• EXERCISE DATA:

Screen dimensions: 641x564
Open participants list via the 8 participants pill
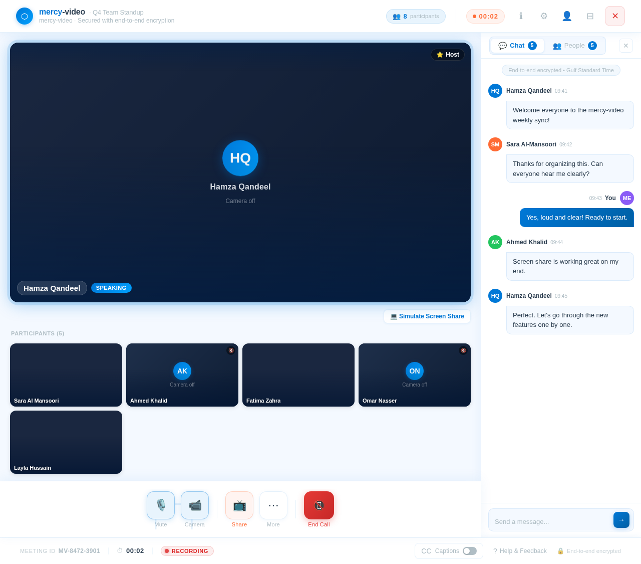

==

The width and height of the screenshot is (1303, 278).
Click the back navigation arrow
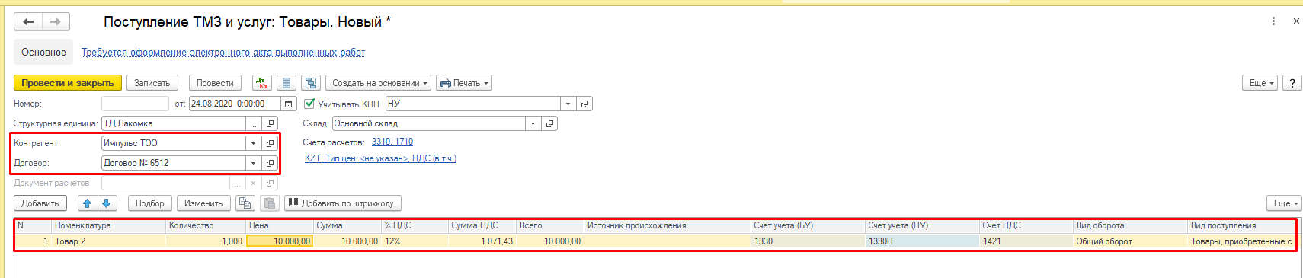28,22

• PROMPT: In the records above, the line with "Screen dimensions: 641x564" marks the start and the line with "Open participants list" marks the end; copy that stretch exactly, both lines included, and nothing else.

• OUTPUT:
Screen dimensions: 641x564
Open participants list via the 8 participants pill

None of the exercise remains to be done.